Syariat Islam tidak secara pasti memberi batasan umur bagi lelaki dan perempuan yang hendak menikah. Syariat hanya mengisyaratkan, bahwa pernikahan dilakukan dengan tujuan untuk menciptakan keluarga sakinah mawadah warahmah; dan bahwa pernikahan menimbulkan konsekuensi hak serta kewajiban bagi masing-masing pihak.
Dalam praktiknya, pernikahan akan menimbulkan peluang kemudharatan apabila calon pengantin belum memiliki kesiapan yang memadai. Di antaranya adalah kesiapan mental spiritual, kesiapan ilmu pengetahuan dan serta kesiapan psikologis. Bukan sekedar hitungan umur dan tercapainya tanda-tanda baligh.
Misalnya seorang lelaki usia 12 tahun menikah dengan seorang perempuan usia 10 tahun. Keduanya sudah baligh, ditandai dengan ihtilam (mimpi basah) pada laki-laki dan menstruasi pada perempuan. Pertanyaan pentingnya adalah, apakah keduanya sudah siap menghadapi peran dan tugas menunaikan hak serta kewajiban pernikahan? Di zaman sekarang, sangat diragukan.
Untuk itu, membahas batas umur pernikahan menjadi salah satu cara untuk memberikan rambu-rambu bagi setiap warga negara. Bahwa pernikahan--meskipun tidak dibatasi dengan angka spesifik dalam syariat Islam, harus dilakukan ketika telah mencapai kondisi kesiapan yang memadai. Karena nilai kesiapan sangat relatif, maka diatur dengan ketentuan batas umur.
Dalam forum Muktamar ke-32 Nahdlatul Ulama (NU) di Makasar 22-27 Maret 2010 yang lalu, telah disepakati bahwa jumhur ulama tidak memberikan batasan secara spesifik terkait usia pernikahan. Akan tetapi, forum Muktamar menekankan agar pernikahan dilakukan setelah usia baligh, yang telah cukup umur dengan asumsi kemaslahatan.

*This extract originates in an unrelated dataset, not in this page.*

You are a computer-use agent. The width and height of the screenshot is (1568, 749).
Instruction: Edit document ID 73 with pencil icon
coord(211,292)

Hal ini sejalan dengan pemahaman umumnya ulama madzhab Syafi'i. Syaikh Wahbah Az-Zuhaili dalam kitab "Al-Fiqhul Islami wa Adillatuh" menukilkan pendapat ulama madzhab Syafi'i, yang menekankan pentingnya nilai kemaslahatan dalam pernikahan, "Begitu pula dalam menikahkan gadis kecil, ulama Syafi'iyah mensyaratkan terdapat kemaslahatan".

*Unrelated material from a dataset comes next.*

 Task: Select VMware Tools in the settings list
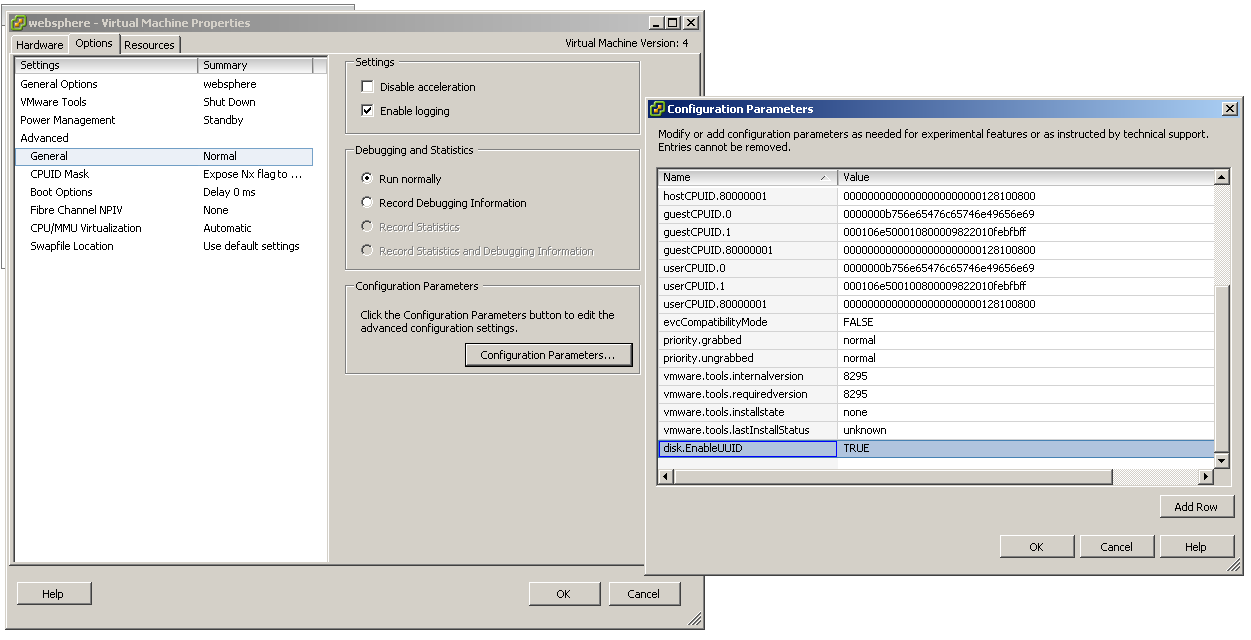point(53,101)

Untuk itulah, Pemerintah Republik Indonesia --sebagaimana pemerintah di negara lainnya, mengatur batas umur pernikahan, agar tercipta kemaslahatan dan menghindari kemudharatan. Undang-Undang Republik Indonesia Nomor 16 Tahun 2019 tentang Perubahan Atas Undang-Undang Nomor 1 Tahun 1974 tentang Perkawinan, memberikan pembatasan mengenai usia pernikahan.
Sebelumnya, dalam UU nomor 1/1974 tentang Perkawinan, batas umur perkawinan dibedakan antara laki-laki dan perempuan. Dalam pasal 7 ayat (1) dinyatakan: "Perkawinan hanya diizinkan bila piha pria mencapai umur 19 (sembilan belas) tahun dan pihak wanita sudah mencapai usia 16 (enam belas) tahun".

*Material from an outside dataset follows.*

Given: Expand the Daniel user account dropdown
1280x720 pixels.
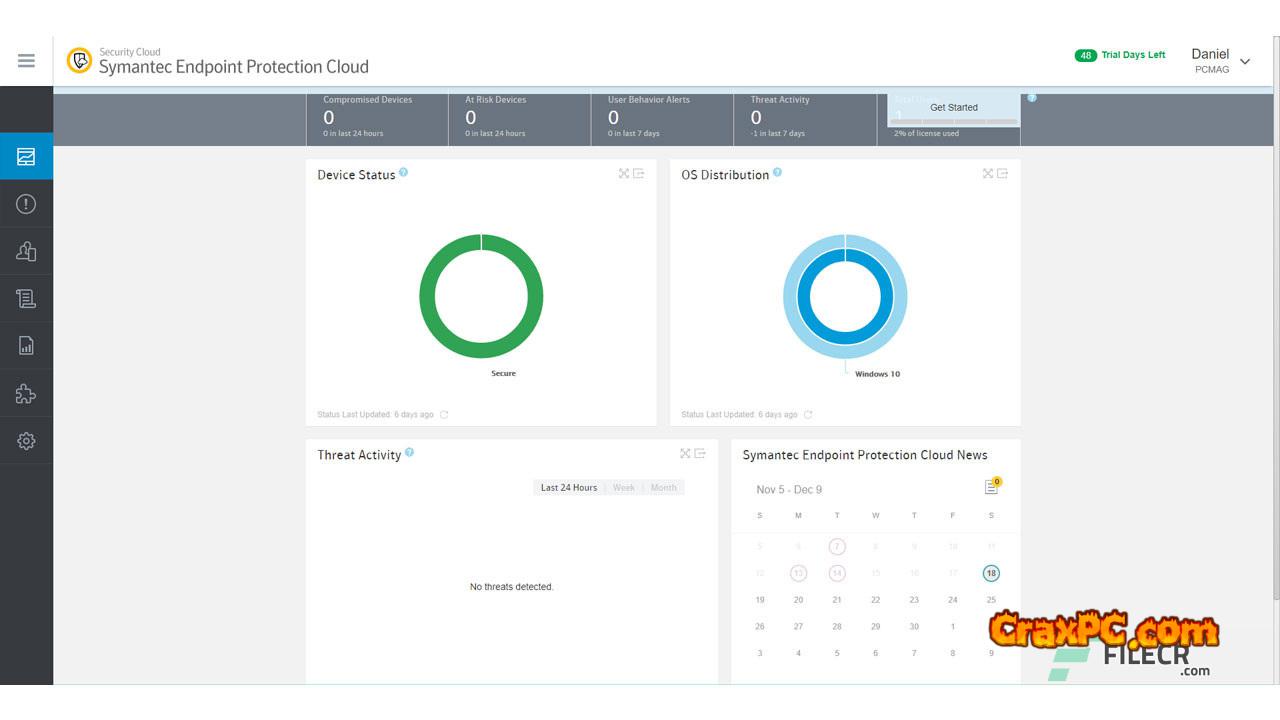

Pembedaan umur berdasarkan jenis kelamin inilah yang direvisi pada UU nomor 16/ 2019. Dalam pasal 7 ayat (1) UU nomor 16/2019 dinyatakan: "Perkawinan hanya diizinkan apabila pria dan wanita sudah mencapai umur 19 (sembilan belas) tahun". Dengan demikian, umur minimal untuk menikah adalah 19 tahun tanpa membedakan jenis kelamin.
Umur 19 tahun dianggap sebagai batas umur yang memungkinkan seorang lelaki maupun perempuan telah memiliki kesiapan yang memadai untuk menanggung konsekuensi dan tanggung jawab pernikahan. Sebelum umur 19 tahun, dikhawatirkan belum muncul kedewasaan psikologis pada calon pengantin.
Bagaimana jika ada lelaki atau perempuan yang hendak menikah namun belum mencapai umur 19 tahun? Telah disediakan solusi dalam UU nomor 16/2019, dalam bentuk permintaan dispensasi.
Dalam pasal (7) ayat (2) UU nomor 16/2019 dinyatakan: "Dalam hal terjadi penyimpangan terhadap ketentuan umur sebagaimana dimaksud pada ayat (1), orang tua pihak pria dan/atau orang tua pihak wanita dapat meminta dispensasi kepada Pengadilan dengan alasan sangat mendesak disertai bukti-bukti pendukung yang cukup".
Meskipun undang-undang memberi batas umur 19 tahun, akan tetapi masih ada ketentuan tentang izin orangtua bagi yang belum berumur 21 tahun. Pasal 6 ayat (1) UU no 1/1974 dinyatakan: "Perkawinan didasarkan atas persetujuan kedua calon mempelai. (2) Untuk melangsungkan perkawinan seorang yang belum mencapai umur 21 (dua puluh satu) tahun harus mendapat izin kedua orang tua".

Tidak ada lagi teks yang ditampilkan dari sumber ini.